● What you are asked to do
All of the data that follows needs to be printed again, exactly as it reads.

● The data
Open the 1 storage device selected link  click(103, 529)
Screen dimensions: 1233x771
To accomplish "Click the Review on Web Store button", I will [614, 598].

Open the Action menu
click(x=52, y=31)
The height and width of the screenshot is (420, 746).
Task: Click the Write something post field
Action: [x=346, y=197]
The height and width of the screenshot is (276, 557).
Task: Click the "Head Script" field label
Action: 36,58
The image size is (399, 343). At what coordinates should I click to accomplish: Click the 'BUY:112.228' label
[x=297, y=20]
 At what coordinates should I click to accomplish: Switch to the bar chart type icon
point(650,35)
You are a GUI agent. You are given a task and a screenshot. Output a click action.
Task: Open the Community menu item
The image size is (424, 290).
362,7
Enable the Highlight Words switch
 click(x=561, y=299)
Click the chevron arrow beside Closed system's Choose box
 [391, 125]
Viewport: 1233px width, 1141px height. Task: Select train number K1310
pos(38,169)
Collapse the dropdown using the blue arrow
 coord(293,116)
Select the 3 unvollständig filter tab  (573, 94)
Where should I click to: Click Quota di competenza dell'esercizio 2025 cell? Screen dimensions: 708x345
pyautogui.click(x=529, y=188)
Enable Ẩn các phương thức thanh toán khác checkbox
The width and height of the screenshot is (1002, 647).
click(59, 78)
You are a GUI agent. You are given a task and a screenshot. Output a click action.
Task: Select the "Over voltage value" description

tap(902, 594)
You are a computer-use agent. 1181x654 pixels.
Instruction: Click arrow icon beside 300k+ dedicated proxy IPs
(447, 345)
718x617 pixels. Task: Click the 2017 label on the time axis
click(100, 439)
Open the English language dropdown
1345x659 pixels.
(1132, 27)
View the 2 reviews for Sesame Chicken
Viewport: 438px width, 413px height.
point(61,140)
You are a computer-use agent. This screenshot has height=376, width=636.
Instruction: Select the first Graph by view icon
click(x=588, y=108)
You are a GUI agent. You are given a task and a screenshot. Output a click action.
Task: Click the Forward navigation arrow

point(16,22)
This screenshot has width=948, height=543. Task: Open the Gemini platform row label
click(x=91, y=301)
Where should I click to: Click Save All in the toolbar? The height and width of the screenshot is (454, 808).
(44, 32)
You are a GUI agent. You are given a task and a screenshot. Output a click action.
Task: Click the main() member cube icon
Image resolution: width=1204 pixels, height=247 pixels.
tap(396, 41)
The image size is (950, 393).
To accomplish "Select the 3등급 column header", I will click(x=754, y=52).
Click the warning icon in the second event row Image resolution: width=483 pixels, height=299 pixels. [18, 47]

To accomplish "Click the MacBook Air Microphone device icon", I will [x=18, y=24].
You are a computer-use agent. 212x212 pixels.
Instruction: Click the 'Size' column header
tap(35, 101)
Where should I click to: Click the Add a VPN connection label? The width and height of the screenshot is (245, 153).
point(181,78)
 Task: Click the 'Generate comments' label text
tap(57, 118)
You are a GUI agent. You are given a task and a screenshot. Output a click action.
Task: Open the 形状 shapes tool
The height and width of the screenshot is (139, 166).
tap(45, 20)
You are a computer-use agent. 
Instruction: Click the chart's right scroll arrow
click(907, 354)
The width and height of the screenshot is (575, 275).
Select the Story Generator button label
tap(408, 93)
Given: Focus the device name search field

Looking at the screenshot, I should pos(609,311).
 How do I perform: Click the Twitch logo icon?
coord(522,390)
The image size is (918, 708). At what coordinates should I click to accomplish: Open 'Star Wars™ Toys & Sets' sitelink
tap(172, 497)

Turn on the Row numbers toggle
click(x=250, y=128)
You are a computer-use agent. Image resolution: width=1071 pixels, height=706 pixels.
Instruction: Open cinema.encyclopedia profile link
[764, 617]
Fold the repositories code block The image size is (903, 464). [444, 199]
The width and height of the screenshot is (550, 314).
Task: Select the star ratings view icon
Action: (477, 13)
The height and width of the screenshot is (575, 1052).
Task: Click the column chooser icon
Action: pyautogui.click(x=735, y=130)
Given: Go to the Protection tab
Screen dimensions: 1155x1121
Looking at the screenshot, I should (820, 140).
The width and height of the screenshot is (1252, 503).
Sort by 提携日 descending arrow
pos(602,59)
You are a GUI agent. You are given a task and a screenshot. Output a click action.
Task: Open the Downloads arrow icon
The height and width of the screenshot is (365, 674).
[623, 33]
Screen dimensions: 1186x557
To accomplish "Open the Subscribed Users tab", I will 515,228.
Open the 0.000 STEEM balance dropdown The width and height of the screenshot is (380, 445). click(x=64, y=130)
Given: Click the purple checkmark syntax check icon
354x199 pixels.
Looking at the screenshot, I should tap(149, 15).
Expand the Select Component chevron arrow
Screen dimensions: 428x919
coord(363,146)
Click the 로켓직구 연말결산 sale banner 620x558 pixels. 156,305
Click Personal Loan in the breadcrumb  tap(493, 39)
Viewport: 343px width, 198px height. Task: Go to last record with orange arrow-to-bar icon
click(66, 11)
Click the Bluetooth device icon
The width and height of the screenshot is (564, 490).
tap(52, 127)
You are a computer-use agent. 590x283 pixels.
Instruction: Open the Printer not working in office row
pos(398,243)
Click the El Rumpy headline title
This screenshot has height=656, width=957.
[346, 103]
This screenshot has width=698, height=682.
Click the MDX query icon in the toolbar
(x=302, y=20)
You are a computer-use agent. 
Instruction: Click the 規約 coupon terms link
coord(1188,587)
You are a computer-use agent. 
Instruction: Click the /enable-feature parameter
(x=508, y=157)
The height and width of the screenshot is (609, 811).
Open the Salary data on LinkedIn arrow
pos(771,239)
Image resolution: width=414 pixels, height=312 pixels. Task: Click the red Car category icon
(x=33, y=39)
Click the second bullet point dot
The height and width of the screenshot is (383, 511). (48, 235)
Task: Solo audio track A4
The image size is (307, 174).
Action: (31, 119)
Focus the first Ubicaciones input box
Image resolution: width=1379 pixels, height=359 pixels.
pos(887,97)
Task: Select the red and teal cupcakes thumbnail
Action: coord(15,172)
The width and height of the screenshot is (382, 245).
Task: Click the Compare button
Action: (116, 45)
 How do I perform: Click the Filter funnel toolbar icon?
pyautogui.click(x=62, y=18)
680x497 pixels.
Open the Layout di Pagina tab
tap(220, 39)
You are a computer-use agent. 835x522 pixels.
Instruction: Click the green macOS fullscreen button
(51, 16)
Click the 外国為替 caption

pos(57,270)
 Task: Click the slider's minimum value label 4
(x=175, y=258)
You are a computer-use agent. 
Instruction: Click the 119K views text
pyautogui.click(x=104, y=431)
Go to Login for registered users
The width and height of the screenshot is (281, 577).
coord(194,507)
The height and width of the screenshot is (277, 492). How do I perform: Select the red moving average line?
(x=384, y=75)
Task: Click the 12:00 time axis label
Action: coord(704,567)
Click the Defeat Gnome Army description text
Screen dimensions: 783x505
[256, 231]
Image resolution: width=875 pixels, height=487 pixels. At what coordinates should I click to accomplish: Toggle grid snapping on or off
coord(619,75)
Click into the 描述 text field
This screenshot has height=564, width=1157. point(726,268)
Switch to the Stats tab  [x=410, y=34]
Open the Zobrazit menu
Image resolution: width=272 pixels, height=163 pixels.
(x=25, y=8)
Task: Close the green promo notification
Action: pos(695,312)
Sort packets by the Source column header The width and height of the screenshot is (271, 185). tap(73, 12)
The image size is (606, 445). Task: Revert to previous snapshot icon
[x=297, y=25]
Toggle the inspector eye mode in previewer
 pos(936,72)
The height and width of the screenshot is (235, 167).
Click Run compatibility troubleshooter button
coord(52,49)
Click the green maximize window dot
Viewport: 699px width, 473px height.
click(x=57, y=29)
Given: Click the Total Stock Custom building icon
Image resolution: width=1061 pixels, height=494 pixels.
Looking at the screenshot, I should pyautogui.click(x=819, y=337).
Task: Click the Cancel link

● Task answer
Open the 1 storage device selected link  click(103, 529)
Screen dimensions: 1233x771
To accomplish "Click the Review on Web Store button", I will [614, 598].

Open the Action menu
click(x=52, y=31)
The height and width of the screenshot is (420, 746).
Task: Click the Write something post field
Action: [x=346, y=197]
The height and width of the screenshot is (276, 557).
Task: Click the "Head Script" field label
Action: 36,58
The image size is (399, 343). At what coordinates should I click to accomplish: Click the 'BUY:112.228' label
[x=297, y=20]
 At what coordinates should I click to accomplish: Switch to the bar chart type icon
point(650,35)
You are a GUI agent. You are given a task and a screenshot. Output a click action.
Task: Open the Community menu item
The image size is (424, 290).
362,7
Enable the Highlight Words switch
 click(x=561, y=299)
Click the chevron arrow beside Closed system's Choose box
 [391, 125]
Viewport: 1233px width, 1141px height. Task: Select train number K1310
pos(38,169)
Collapse the dropdown using the blue arrow
 coord(293,116)
Select the 3 unvollständig filter tab  (573, 94)
Where should I click to: Click Quota di competenza dell'esercizio 2025 cell? Screen dimensions: 708x345
pyautogui.click(x=529, y=188)
Enable Ẩn các phương thức thanh toán khác checkbox
The width and height of the screenshot is (1002, 647).
click(59, 78)
You are a GUI agent. You are given a task and a screenshot. Output a click action.
Task: Select the "Over voltage value" description

tap(902, 594)
You are a computer-use agent. 1181x654 pixels.
Instruction: Click arrow icon beside 300k+ dedicated proxy IPs
(447, 345)
718x617 pixels. Task: Click the 2017 label on the time axis
click(100, 439)
Open the English language dropdown
1345x659 pixels.
(1132, 27)
View the 2 reviews for Sesame Chicken
Viewport: 438px width, 413px height.
point(61,140)
You are a computer-use agent. This screenshot has height=376, width=636.
Instruction: Select the first Graph by view icon
click(x=588, y=108)
You are a GUI agent. You are given a task and a screenshot. Output a click action.
Task: Click the Forward navigation arrow

point(16,22)
This screenshot has width=948, height=543. Task: Open the Gemini platform row label
click(x=91, y=301)
Where should I click to: Click Save All in the toolbar? The height and width of the screenshot is (454, 808).
(44, 32)
You are a GUI agent. You are given a task and a screenshot. Output a click action.
Task: Click the main() member cube icon
Image resolution: width=1204 pixels, height=247 pixels.
tap(396, 41)
The image size is (950, 393).
To accomplish "Select the 3등급 column header", I will click(x=754, y=52).
Click the warning icon in the second event row Image resolution: width=483 pixels, height=299 pixels. [18, 47]

To accomplish "Click the MacBook Air Microphone device icon", I will [x=18, y=24].
You are a computer-use agent. 212x212 pixels.
Instruction: Click the 'Size' column header
tap(35, 101)
Where should I click to: Click the Add a VPN connection label? The width and height of the screenshot is (245, 153).
point(181,78)
 Task: Click the 'Generate comments' label text
tap(57, 118)
You are a GUI agent. You are given a task and a screenshot. Output a click action.
Task: Open the 形状 shapes tool
The height and width of the screenshot is (139, 166).
tap(45, 20)
You are a computer-use agent. 
Instruction: Click the chart's right scroll arrow
click(907, 354)
The width and height of the screenshot is (575, 275).
Select the Story Generator button label
tap(408, 93)
Given: Focus the device name search field

Looking at the screenshot, I should pos(609,311).
 How do I perform: Click the Twitch logo icon?
coord(522,390)
The image size is (918, 708). At what coordinates should I click to accomplish: Open 'Star Wars™ Toys & Sets' sitelink
tap(172, 497)

Turn on the Row numbers toggle
click(x=250, y=128)
You are a computer-use agent. Image resolution: width=1071 pixels, height=706 pixels.
Instruction: Open cinema.encyclopedia profile link
[764, 617]
Fold the repositories code block The image size is (903, 464). [444, 199]
The width and height of the screenshot is (550, 314).
Task: Select the star ratings view icon
Action: (477, 13)
The height and width of the screenshot is (575, 1052).
Task: Click the column chooser icon
Action: pyautogui.click(x=735, y=130)
Given: Go to the Protection tab
Screen dimensions: 1155x1121
Looking at the screenshot, I should (820, 140).
The width and height of the screenshot is (1252, 503).
Sort by 提携日 descending arrow
pos(602,59)
You are a GUI agent. You are given a task and a screenshot. Output a click action.
Task: Open the Downloads arrow icon
The height and width of the screenshot is (365, 674).
[623, 33]
Screen dimensions: 1186x557
To accomplish "Open the Subscribed Users tab", I will 515,228.
Open the 0.000 STEEM balance dropdown The width and height of the screenshot is (380, 445). click(x=64, y=130)
Given: Click the purple checkmark syntax check icon
354x199 pixels.
Looking at the screenshot, I should tap(149, 15).
Expand the Select Component chevron arrow
Screen dimensions: 428x919
coord(363,146)
Click the 로켓직구 연말결산 sale banner 620x558 pixels. 156,305
Click Personal Loan in the breadcrumb  tap(493, 39)
Viewport: 343px width, 198px height. Task: Go to last record with orange arrow-to-bar icon
click(66, 11)
Click the Bluetooth device icon
The width and height of the screenshot is (564, 490).
tap(52, 127)
You are a computer-use agent. 590x283 pixels.
Instruction: Open the Printer not working in office row
pos(398,243)
Click the El Rumpy headline title
This screenshot has height=656, width=957.
[346, 103]
This screenshot has width=698, height=682.
Click the MDX query icon in the toolbar
(x=302, y=20)
You are a computer-use agent. 
Instruction: Click the 規約 coupon terms link
coord(1188,587)
You are a computer-use agent. 
Instruction: Click the /enable-feature parameter
(x=508, y=157)
The height and width of the screenshot is (609, 811).
Open the Salary data on LinkedIn arrow
pos(771,239)
Image resolution: width=414 pixels, height=312 pixels. Task: Click the red Car category icon
(x=33, y=39)
Click the second bullet point dot
The height and width of the screenshot is (383, 511). (48, 235)
Task: Solo audio track A4
The image size is (307, 174).
Action: (31, 119)
Focus the first Ubicaciones input box
Image resolution: width=1379 pixels, height=359 pixels.
pos(887,97)
Task: Select the red and teal cupcakes thumbnail
Action: coord(15,172)
The width and height of the screenshot is (382, 245).
Task: Click the Compare button
Action: (116, 45)
 How do I perform: Click the Filter funnel toolbar icon?
pyautogui.click(x=62, y=18)
680x497 pixels.
Open the Layout di Pagina tab
tap(220, 39)
You are a computer-use agent. 835x522 pixels.
Instruction: Click the green macOS fullscreen button
(51, 16)
Click the 外国為替 caption

pos(57,270)
 Task: Click the slider's minimum value label 4
(x=175, y=258)
You are a computer-use agent. 
Instruction: Click the 119K views text
pyautogui.click(x=104, y=431)
Go to Login for registered users
The width and height of the screenshot is (281, 577).
coord(194,507)
The height and width of the screenshot is (277, 492). How do I perform: Select the red moving average line?
(x=384, y=75)
Task: Click the 12:00 time axis label
Action: coord(704,567)
Click the Defeat Gnome Army description text
Screen dimensions: 783x505
[256, 231]
Image resolution: width=875 pixels, height=487 pixels. At what coordinates should I click to accomplish: Toggle grid snapping on or off
coord(619,75)
Click into the 描述 text field
This screenshot has height=564, width=1157. point(726,268)
Switch to the Stats tab  [x=410, y=34]
Open the Zobrazit menu
Image resolution: width=272 pixels, height=163 pixels.
(x=25, y=8)
Task: Close the green promo notification
Action: pos(695,312)
Sort packets by the Source column header The width and height of the screenshot is (271, 185). tap(73, 12)
The image size is (606, 445). Task: Revert to previous snapshot icon
[x=297, y=25]
Toggle the inspector eye mode in previewer
 pos(936,72)
The height and width of the screenshot is (235, 167).
Click Run compatibility troubleshooter button
coord(52,49)
Click the green maximize window dot
Viewport: 699px width, 473px height.
click(x=57, y=29)
Given: Click the Total Stock Custom building icon
Image resolution: width=1061 pixels, height=494 pixels.
Looking at the screenshot, I should pyautogui.click(x=819, y=337).
Task: Click the Cancel link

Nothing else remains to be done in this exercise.